▼
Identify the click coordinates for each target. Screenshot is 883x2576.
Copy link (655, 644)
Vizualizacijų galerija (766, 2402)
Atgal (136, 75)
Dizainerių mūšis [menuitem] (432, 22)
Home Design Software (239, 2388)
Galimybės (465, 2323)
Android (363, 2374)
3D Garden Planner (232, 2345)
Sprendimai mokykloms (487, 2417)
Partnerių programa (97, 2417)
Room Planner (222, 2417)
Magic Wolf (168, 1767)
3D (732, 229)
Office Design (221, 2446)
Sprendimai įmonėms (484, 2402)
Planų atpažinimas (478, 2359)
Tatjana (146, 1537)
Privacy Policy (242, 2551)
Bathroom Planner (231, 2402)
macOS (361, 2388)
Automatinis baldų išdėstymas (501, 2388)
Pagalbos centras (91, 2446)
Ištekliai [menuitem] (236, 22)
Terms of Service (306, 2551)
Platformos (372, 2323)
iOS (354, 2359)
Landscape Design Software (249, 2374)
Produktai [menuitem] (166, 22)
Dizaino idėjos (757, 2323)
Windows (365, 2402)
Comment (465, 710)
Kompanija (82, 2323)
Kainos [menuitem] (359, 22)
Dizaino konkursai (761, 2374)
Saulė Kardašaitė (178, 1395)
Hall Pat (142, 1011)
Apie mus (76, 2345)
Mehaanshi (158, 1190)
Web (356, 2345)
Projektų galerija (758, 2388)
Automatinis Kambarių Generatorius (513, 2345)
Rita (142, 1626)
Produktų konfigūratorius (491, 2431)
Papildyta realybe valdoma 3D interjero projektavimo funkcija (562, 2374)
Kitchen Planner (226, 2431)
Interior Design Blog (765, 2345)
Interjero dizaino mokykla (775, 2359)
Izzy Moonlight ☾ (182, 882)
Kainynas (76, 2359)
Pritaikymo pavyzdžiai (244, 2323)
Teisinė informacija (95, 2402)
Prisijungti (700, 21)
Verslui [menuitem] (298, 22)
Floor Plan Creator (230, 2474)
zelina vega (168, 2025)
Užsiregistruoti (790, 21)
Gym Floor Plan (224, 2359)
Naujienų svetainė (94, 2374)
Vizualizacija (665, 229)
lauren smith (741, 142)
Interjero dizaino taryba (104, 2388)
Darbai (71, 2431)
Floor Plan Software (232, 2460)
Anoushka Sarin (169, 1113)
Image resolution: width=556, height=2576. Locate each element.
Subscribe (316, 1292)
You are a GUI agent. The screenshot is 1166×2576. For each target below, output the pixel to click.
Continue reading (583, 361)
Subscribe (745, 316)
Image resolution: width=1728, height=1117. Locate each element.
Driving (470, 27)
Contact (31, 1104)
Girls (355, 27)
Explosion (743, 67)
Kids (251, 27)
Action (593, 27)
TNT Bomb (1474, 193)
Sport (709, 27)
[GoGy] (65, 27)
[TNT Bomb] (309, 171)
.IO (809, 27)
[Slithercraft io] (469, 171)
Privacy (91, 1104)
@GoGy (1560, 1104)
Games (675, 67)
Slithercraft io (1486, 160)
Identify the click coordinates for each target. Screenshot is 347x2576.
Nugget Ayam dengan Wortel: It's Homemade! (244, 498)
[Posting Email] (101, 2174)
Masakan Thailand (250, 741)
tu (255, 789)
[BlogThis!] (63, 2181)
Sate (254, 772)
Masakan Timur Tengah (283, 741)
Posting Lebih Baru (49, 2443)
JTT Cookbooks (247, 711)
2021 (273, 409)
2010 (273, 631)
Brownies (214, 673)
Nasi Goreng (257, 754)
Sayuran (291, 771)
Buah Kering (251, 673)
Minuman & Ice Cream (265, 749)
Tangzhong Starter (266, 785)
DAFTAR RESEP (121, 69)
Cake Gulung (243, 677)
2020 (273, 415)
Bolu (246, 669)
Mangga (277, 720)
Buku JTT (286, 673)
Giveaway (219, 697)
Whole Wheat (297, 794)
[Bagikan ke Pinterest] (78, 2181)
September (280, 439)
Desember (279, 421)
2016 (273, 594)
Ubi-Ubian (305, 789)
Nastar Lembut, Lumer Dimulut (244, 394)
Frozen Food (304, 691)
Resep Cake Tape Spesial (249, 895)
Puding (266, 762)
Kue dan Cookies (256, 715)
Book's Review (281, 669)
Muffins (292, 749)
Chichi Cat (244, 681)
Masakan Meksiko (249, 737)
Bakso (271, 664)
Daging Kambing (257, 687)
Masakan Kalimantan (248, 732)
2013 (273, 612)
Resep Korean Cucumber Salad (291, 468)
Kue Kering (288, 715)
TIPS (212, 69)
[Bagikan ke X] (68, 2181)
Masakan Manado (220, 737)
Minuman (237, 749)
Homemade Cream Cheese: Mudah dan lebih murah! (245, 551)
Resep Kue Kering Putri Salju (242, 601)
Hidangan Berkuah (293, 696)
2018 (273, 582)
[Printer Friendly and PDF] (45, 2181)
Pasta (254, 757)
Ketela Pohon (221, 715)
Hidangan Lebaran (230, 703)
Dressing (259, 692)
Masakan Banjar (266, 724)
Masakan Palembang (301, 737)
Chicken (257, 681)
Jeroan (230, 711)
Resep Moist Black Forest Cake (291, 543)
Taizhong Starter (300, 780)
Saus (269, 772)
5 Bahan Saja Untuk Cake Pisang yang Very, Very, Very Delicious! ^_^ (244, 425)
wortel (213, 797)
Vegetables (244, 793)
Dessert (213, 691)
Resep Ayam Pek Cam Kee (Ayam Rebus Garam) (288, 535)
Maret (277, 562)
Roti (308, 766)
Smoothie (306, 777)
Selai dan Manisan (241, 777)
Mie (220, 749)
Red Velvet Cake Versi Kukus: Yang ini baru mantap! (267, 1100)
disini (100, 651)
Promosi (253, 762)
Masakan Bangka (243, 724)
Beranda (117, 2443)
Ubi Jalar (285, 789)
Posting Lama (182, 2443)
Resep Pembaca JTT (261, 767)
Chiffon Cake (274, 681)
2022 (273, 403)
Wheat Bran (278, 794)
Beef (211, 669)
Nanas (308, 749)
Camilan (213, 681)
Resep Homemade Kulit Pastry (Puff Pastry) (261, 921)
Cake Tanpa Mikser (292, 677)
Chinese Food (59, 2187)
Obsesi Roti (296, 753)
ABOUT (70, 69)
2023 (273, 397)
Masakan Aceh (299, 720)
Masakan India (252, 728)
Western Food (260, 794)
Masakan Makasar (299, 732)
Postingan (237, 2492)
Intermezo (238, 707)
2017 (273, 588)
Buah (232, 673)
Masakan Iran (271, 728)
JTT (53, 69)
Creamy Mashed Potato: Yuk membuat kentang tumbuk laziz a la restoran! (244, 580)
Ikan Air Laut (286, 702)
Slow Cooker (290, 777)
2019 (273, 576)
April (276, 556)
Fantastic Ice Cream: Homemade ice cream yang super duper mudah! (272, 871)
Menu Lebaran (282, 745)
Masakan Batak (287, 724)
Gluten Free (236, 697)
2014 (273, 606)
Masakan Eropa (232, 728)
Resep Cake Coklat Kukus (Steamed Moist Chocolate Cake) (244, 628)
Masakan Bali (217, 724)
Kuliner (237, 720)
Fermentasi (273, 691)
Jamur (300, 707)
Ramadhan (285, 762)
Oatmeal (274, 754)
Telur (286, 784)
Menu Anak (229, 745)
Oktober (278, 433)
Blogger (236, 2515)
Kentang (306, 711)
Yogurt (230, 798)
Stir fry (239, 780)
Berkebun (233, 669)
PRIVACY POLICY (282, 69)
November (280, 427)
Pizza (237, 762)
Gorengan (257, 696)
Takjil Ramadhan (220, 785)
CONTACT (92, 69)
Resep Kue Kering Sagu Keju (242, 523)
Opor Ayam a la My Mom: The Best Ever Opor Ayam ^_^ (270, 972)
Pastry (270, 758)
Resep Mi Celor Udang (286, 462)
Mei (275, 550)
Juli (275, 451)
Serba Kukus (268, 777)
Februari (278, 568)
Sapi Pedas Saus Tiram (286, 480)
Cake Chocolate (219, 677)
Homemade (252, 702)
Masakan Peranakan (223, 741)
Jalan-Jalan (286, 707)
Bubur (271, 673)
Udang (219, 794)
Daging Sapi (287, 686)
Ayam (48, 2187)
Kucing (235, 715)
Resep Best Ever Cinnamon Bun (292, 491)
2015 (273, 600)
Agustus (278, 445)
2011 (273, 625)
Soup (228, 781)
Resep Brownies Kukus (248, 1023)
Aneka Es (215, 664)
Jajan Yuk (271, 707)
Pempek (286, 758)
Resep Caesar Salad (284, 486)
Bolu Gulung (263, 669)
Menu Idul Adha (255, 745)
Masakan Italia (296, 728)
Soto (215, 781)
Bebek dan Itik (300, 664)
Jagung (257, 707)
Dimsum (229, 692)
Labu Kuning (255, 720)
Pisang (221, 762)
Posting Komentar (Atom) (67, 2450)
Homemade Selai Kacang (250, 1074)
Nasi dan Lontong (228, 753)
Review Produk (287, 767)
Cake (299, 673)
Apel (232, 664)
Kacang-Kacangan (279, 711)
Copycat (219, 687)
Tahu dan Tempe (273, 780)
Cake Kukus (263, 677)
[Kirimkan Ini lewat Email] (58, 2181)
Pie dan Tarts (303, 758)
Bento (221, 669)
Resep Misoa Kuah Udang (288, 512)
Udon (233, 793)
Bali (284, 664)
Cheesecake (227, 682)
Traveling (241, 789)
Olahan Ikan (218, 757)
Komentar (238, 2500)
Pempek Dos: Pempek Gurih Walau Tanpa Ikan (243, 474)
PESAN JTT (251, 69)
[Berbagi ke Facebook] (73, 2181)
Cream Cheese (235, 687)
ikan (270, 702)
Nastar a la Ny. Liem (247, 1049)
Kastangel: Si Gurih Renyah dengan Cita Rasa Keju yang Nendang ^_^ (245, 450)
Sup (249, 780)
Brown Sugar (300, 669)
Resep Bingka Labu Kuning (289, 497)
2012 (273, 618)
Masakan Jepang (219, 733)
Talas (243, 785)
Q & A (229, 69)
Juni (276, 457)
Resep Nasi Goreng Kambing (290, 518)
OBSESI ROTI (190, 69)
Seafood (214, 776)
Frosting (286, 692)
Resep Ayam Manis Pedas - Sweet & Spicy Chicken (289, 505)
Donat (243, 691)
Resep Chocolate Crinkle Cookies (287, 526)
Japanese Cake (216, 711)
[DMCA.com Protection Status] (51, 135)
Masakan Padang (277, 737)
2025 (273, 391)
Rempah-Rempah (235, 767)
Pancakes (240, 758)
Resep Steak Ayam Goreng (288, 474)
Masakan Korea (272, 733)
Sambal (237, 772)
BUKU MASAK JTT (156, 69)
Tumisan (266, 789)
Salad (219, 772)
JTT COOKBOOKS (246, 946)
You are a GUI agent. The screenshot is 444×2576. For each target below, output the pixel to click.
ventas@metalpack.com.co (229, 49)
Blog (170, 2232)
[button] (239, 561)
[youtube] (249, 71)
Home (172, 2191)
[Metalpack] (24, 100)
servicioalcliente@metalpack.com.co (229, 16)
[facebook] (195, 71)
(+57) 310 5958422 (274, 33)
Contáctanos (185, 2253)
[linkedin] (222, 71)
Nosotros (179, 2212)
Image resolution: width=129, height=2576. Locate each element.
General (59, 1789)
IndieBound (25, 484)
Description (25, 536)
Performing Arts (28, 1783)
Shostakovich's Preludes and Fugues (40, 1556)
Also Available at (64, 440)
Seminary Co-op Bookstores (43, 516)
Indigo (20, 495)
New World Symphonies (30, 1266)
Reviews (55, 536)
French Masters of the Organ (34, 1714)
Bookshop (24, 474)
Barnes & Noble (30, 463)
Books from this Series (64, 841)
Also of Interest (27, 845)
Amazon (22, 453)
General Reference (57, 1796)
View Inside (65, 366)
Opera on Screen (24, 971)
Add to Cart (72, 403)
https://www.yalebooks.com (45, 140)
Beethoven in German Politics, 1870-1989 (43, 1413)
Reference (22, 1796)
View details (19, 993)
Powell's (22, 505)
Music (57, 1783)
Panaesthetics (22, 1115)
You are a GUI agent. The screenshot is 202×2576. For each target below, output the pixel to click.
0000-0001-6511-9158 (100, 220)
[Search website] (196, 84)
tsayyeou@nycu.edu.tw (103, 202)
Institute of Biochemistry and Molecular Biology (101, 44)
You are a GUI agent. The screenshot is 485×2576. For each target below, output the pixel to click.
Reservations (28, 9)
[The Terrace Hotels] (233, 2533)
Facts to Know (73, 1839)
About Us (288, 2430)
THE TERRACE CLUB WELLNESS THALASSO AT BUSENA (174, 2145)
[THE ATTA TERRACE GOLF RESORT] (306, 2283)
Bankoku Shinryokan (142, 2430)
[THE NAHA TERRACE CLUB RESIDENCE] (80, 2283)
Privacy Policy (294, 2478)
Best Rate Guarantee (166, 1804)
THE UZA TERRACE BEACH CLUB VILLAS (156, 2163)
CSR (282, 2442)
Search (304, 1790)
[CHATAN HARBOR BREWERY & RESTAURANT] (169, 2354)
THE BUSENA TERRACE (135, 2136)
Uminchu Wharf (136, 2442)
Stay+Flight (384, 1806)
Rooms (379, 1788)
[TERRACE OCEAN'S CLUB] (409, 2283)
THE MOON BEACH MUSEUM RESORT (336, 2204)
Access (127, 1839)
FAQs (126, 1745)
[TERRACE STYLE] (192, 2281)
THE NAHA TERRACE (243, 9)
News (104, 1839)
▲
### Your task
Count the lines above that contain the word "Kambing". Give only the number.

### The completed task
2